The early years in the life of D.N. Darling were passed in New England.  He was reared in the paternal home and completed his education in the Wesleyan Academy, Wilburham, Massachusetts from which institution he was graduated in 1866.  He subsequently apprenticed himself to the mason's trade which he followed in his native state for about four years.  In 1870 he came west, locating in Lincoln Nebraska, where he engaged in contracting and building until after the Chicago fire in 1871, when he removed to the latter city.  There he followed the same line of business for more than two years and in 1874 went to Palestine Texas where he resided for ten years and during that time was awarded many important contracts, having erected the courthouse, jail and schoolhouse.  His next removal was to Salt Lake City, Utah, where he located in 1884, remaining there for three years, and devoting his energies to contracting and building. From there he went to Seattle Washington, thence to Sitka Alaska, and later to the Behring sea district.  There for a time he engaged in placer mining, but in 1889 he returned to the states, taking up his residence in San Francisco where for a year he engaged in contracting.  The succeeding eighteen months were devoted to the same business in Los Angeles, and from there he went to Phoenix Arizona.  While located in the latter city he was awarded by the government the contract for the erection of three school buildings on the Indian reservations.  His next place of residence was Tucson where he engaged in contracting for two years and then opened a brickyard in Safford, Gila Valley, Graham County, Arizona.  He remained at the latter point for three years, engaging in contracting and in the manufacture of brick.  During that time he was enstrusted with the construction of many of the business blocks and public buildings as well as the best residences in that vicinity.  When the town of Douglas was thrown open to settlers in 1902, Mr. Darling came here and established himself in the business of contracting and building.  He has met with unqualified success in his undertakings and is one of the city's most extensive property owners. 

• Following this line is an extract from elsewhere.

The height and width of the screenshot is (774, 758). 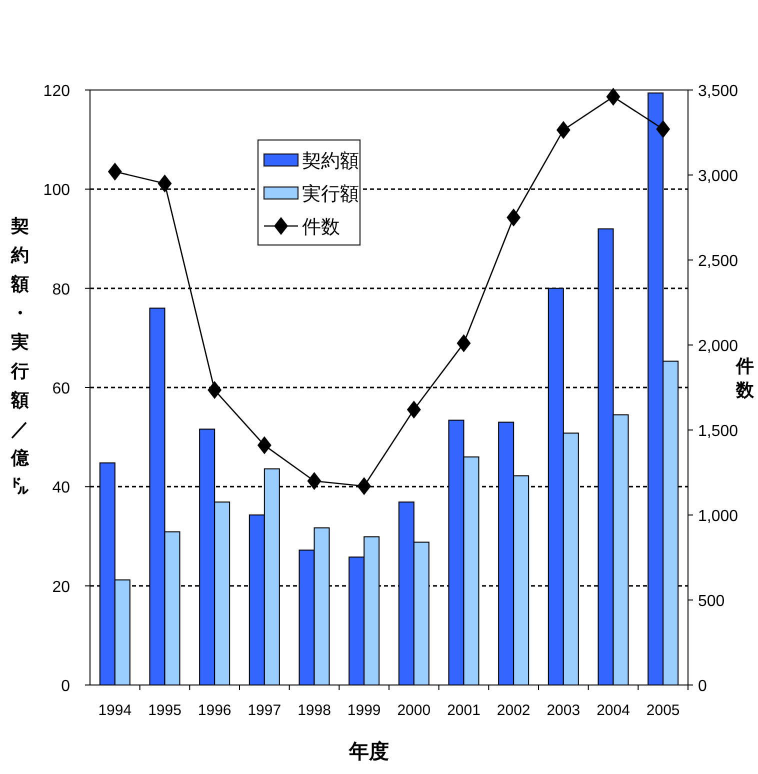 I want to click on y-tick-label: 100, so click(x=56, y=191).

He has erected a large number of buildings for the Copper Queen Consolidated Mining Company, including a portion of their smelter plant and many of the best business blocks and dwellings in the city were constructed by him.  The rentals from his property afford him a very comfortable income and his business is constantly increasing so that he is regarded as one of the substantial citizens of Douglas.  He owns one of the finest residences in the community and is a stockholder and director in the
Arizona Oil Company.

Mr. Darling was married in 1908 to Mrs. Minnie Hutcheson, widow of the late John Hutcheson and a daughter of Theodore and Nealy J. (Youngblood) Ball, both of whom are deceased.  By her first marriage, Mrs. Darling had two children, John and Bessie, both of whom are now attending school.